Quantum is ringing the closing bell at the New York Stock Exchange today in celebration of its 35th anniversary this year, so I’ve been thinking recently about the history of the storage business. It’s been a very interesting ride.

Most extraordinary is the degree to which the role of data storage has changed. Data and data storage have moved from the edge of the data processing universe to being firmly at the core.

The first shipment of the IBM 305 RAMAC in 1958 started the digital storage business. This refrigerator-sized box, holding 5 megabits of storage, initiated the first era of data storage. In the first era, processing was king, and disk was used for temporary paging space from memory – to give the processor enough cache to complete a task at an affordable price. Persistent data was physical. Data entered the system on punch cards and left the system on hardcopy printout. Digital data on storage was a necessary, transient evil.

This storage model started to change in the early 1980s with volume shipments of the Winchester disk systems. Costing over $100,000 per GB and still on giant, phonograph-sized platters, disk storage remained a scarce and expensive resource, but it was affordable enough for the most valuable corporate data to be held persistently, starting digital storage in its second era. In this second phase, disk and tape held customers’ data long enough that it could be re-read and re-used by multiple core applications.

Fifteen years later, the second era of data storage had birthed a many-billion dollar hardware and software industry. With continuous density improvements having driven the price for hard drives to $1/GB (and tape costs even lower), persistent storage was affordable for everyone. Data availability was more critical, and with engineers across the industry projecting continued price performance improvements of 60% per year, the storage industry went crazy innovating solutions to make data more accessible and available with networking – connecting users, applications, files, backups and replicas in shared storage networks. Data storage grew to a major line item in the IT budget; and a topic of conversation in the CIOs office. But digital storage was still described as a “peripheral” device in the universe of network-centric IT.

Nevertheless hints of the future were already sneaking into the conversation. In the ongoing debate between IT and the users over who owned the future of business processing, the battle wasn’t over application or even network control: it was always a disagreement over who got to own the data. And there was more data to argue about. With continued increases in density and affordability, storage enabled applications no one had even considered – expanding from financials and productivity applications to personal files and content stored across data centers, personal computers, smart devices and the web. And then, in the 21st century, something really interesting happened. Business owners discovered that – somewhat paradoxically – the more data they kept, the more valuable it could be. Data began to drive the business. This realization has led us to the third era of data storage – the era of data centricity. Data is no longer about supporting the business. Data now is the business, in industries from financial services to retail to media and entertainment.
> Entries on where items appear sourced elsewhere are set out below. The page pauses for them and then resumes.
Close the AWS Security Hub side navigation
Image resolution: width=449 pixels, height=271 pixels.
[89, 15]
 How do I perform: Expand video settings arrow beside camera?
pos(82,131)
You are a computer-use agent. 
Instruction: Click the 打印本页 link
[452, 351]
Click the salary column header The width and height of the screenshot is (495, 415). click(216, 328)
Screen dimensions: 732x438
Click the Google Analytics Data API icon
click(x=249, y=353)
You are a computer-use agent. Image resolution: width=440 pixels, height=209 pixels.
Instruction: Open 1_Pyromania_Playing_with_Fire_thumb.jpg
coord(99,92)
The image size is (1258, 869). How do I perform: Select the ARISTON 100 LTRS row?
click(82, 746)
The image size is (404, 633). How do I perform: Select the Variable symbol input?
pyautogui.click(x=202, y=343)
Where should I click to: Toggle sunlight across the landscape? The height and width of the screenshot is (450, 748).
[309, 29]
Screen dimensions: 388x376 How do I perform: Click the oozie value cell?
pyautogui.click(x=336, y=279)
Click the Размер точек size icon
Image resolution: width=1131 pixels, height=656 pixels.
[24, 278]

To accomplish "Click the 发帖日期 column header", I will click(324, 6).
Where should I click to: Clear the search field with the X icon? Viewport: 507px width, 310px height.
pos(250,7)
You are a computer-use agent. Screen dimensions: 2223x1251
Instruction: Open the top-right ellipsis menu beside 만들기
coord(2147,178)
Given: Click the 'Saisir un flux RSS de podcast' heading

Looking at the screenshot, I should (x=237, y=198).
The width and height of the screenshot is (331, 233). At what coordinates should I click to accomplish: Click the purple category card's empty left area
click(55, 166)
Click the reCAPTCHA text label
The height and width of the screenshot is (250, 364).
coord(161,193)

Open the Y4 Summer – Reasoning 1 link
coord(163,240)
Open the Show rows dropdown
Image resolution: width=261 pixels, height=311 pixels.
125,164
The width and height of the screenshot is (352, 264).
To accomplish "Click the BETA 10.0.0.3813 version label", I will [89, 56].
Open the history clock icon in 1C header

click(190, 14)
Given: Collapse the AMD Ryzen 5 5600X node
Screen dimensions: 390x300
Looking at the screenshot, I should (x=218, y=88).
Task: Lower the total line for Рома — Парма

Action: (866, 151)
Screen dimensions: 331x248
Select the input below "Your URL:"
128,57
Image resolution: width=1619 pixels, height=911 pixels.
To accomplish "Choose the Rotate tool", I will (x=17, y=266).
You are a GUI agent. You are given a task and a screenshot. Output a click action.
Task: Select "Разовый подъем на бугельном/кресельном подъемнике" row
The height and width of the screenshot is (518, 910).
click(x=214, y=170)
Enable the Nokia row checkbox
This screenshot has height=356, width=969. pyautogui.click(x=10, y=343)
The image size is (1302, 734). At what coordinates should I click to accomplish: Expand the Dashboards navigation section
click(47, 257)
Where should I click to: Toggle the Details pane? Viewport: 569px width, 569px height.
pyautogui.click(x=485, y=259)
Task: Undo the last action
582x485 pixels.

In this third era, data from customer and supplier interactions provides insight which leads to strategic advantage. A late 2013 study by Bain Research found that top performing companies were almost two times more likely to have made “data-driven” decisions than the non-top performers were. As a result, smart enterprises are increasingly storing more data – and storing it longer – to analyze information in the context of prior events.

Data collected and stored from machines is being used to change the world we live in. Companies like Nest crowdsource data on customer behavior, store it, analyze it and use it to proactively adjust the temperature in individual homes for optimum comfort.

The ability to keep previously created data from experiments in bionomics and seismic processing allows researchers and engineers to discover new realities about the world we live in – by comparing data which may have been collected years ago with new insights of today.

And finally, data itself is being sold (”monetized’). This is not a new concept in industries like media and entertainment – where content (video and images) have been sold for years, but the sale of content has broadened. If you are a media creator, you no longer need a specialist (broadcaster) to take your content to market. Increasingly, content creators and owners like UFC, vice.com and Lynda.com are taking their content to market themselves via the internet. This has caused a flowering of innovation and growth in new video-based communication, entertainment and education. And monetization has moved beyond the realm of media and entertainment. New startup companies – small and large – are collecting data about customers, behaviors, markets and even nature, which they then resell to other companies for their use. In the latest example of this trend, IBM and the parent company of Weather Channel have teamed up to sell real-time and forecasted weather information to other companies so that they can avoid productivity losses due to bad weather.

In this third era, data is at the center of the universe. Data storage has gone from being a peripheral playing a supporting role to being the belle of the IT ball. It’s an exciting time (again) to be in the data storage industry, particularly for Quantum because of the central role our StorNext scale-out storage solutions have long played in enabling customers to organize, protect and manage their data so they can leverage it for strategic advantage. As Quantum commemorates its 35th anniversary, we look forward to helping more organizations maximize the value of their data.